▸ Task objective
Your task is to write out the full listing once more, exactly.

BEGIN

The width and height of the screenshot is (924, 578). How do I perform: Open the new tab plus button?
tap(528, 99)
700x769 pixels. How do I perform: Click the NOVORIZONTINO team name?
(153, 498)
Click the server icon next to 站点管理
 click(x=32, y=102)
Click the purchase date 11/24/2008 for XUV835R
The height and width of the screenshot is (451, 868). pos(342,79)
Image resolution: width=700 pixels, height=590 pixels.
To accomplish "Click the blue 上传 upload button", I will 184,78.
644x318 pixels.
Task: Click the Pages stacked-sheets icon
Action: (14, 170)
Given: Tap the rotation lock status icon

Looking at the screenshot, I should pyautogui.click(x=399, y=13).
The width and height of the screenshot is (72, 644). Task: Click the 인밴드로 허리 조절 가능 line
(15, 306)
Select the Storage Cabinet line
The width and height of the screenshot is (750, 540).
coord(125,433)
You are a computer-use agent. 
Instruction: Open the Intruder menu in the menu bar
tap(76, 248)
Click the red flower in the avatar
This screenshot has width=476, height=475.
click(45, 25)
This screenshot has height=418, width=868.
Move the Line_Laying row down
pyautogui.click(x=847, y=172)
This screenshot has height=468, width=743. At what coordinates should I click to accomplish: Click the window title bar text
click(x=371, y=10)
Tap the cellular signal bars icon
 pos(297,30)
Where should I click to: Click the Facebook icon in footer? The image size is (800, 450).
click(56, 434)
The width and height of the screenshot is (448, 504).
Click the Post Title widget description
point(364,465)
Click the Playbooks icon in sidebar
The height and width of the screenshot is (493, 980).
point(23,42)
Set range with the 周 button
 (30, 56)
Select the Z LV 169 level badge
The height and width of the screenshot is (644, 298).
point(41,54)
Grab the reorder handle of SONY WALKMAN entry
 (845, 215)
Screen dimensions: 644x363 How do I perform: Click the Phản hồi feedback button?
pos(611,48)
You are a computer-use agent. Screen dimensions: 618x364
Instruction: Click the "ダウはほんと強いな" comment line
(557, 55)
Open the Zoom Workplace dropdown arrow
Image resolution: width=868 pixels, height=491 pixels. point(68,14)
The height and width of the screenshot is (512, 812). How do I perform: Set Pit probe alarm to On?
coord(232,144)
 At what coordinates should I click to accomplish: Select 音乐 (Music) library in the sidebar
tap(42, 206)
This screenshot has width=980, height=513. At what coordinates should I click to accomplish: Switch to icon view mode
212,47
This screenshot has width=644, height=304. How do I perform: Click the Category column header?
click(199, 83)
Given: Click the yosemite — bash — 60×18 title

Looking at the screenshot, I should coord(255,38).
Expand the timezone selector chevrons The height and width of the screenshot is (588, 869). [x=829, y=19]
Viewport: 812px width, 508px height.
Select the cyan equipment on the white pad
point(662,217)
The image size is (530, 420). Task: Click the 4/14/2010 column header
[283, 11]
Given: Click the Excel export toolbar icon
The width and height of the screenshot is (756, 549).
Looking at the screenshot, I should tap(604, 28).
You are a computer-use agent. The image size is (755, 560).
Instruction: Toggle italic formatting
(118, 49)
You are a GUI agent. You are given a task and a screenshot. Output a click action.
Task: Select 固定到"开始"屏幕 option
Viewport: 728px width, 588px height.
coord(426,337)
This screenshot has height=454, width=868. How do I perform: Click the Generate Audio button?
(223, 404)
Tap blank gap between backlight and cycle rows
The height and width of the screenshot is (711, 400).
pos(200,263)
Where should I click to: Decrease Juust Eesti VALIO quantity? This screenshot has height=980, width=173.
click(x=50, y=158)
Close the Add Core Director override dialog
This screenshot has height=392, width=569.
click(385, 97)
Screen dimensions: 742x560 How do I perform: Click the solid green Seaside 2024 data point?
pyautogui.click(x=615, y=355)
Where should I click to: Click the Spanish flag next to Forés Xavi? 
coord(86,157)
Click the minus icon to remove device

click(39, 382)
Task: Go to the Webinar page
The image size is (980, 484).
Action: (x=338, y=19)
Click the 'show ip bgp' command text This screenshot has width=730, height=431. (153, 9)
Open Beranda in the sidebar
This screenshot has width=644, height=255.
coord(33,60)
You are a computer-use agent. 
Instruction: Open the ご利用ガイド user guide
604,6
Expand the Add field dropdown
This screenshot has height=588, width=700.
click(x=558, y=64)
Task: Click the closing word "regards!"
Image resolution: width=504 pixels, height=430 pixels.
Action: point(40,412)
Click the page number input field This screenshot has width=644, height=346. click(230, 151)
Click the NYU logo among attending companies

END

▸ Answer to this exercise
The width and height of the screenshot is (924, 578). How do I perform: Open the new tab plus button?
tap(528, 99)
700x769 pixels. How do I perform: Click the NOVORIZONTINO team name?
(153, 498)
Click the server icon next to 站点管理
 click(x=32, y=102)
Click the purchase date 11/24/2008 for XUV835R
The height and width of the screenshot is (451, 868). pos(342,79)
Image resolution: width=700 pixels, height=590 pixels.
To accomplish "Click the blue 上传 upload button", I will 184,78.
644x318 pixels.
Task: Click the Pages stacked-sheets icon
Action: (14, 170)
Given: Tap the rotation lock status icon

Looking at the screenshot, I should pyautogui.click(x=399, y=13).
The width and height of the screenshot is (72, 644). Task: Click the 인밴드로 허리 조절 가능 line
(15, 306)
Select the Storage Cabinet line
The width and height of the screenshot is (750, 540).
coord(125,433)
You are a computer-use agent. 
Instruction: Open the Intruder menu in the menu bar
tap(76, 248)
Click the red flower in the avatar
This screenshot has width=476, height=475.
click(45, 25)
This screenshot has height=418, width=868.
Move the Line_Laying row down
pyautogui.click(x=847, y=172)
This screenshot has height=468, width=743. At what coordinates should I click to accomplish: Click the window title bar text
click(x=371, y=10)
Tap the cellular signal bars icon
 pos(297,30)
Where should I click to: Click the Facebook icon in footer? The image size is (800, 450).
click(56, 434)
The width and height of the screenshot is (448, 504).
Click the Post Title widget description
point(364,465)
Click the Playbooks icon in sidebar
The height and width of the screenshot is (493, 980).
point(23,42)
Set range with the 周 button
 (30, 56)
Select the Z LV 169 level badge
The height and width of the screenshot is (644, 298).
point(41,54)
Grab the reorder handle of SONY WALKMAN entry
 (845, 215)
Screen dimensions: 644x363 How do I perform: Click the Phản hồi feedback button?
pos(611,48)
You are a computer-use agent. Screen dimensions: 618x364
Instruction: Click the "ダウはほんと強いな" comment line
(557, 55)
Open the Zoom Workplace dropdown arrow
Image resolution: width=868 pixels, height=491 pixels. point(68,14)
The height and width of the screenshot is (512, 812). How do I perform: Set Pit probe alarm to On?
coord(232,144)
 At what coordinates should I click to accomplish: Select 音乐 (Music) library in the sidebar
tap(42, 206)
This screenshot has width=980, height=513. At what coordinates should I click to accomplish: Switch to icon view mode
212,47
This screenshot has width=644, height=304. How do I perform: Click the Category column header?
click(199, 83)
Given: Click the yosemite — bash — 60×18 title

Looking at the screenshot, I should coord(255,38).
Expand the timezone selector chevrons The height and width of the screenshot is (588, 869). [x=829, y=19]
Viewport: 812px width, 508px height.
Select the cyan equipment on the white pad
point(662,217)
The image size is (530, 420). Task: Click the 4/14/2010 column header
[283, 11]
Given: Click the Excel export toolbar icon
The width and height of the screenshot is (756, 549).
Looking at the screenshot, I should tap(604, 28).
You are a computer-use agent. The image size is (755, 560).
Instruction: Toggle italic formatting
(118, 49)
You are a GUI agent. You are given a task and a screenshot. Output a click action.
Task: Select 固定到"开始"屏幕 option
Viewport: 728px width, 588px height.
coord(426,337)
This screenshot has height=454, width=868. How do I perform: Click the Generate Audio button?
(223, 404)
Tap blank gap between backlight and cycle rows
The height and width of the screenshot is (711, 400).
pos(200,263)
Where should I click to: Decrease Juust Eesti VALIO quantity? This screenshot has height=980, width=173.
click(x=50, y=158)
Close the Add Core Director override dialog
This screenshot has height=392, width=569.
click(385, 97)
Screen dimensions: 742x560 How do I perform: Click the solid green Seaside 2024 data point?
pyautogui.click(x=615, y=355)
Where should I click to: Click the Spanish flag next to Forés Xavi? 
coord(86,157)
Click the minus icon to remove device

click(39, 382)
Task: Go to the Webinar page
The image size is (980, 484).
Action: (x=338, y=19)
Click the 'show ip bgp' command text This screenshot has width=730, height=431. (153, 9)
Open Beranda in the sidebar
This screenshot has width=644, height=255.
coord(33,60)
You are a computer-use agent. 
Instruction: Open the ご利用ガイド user guide
604,6
Expand the Add field dropdown
This screenshot has height=588, width=700.
click(x=558, y=64)
Task: Click the closing word "regards!"
Image resolution: width=504 pixels, height=430 pixels.
Action: point(40,412)
Click the page number input field This screenshot has width=644, height=346. click(230, 151)
Click the NYU logo among attending companies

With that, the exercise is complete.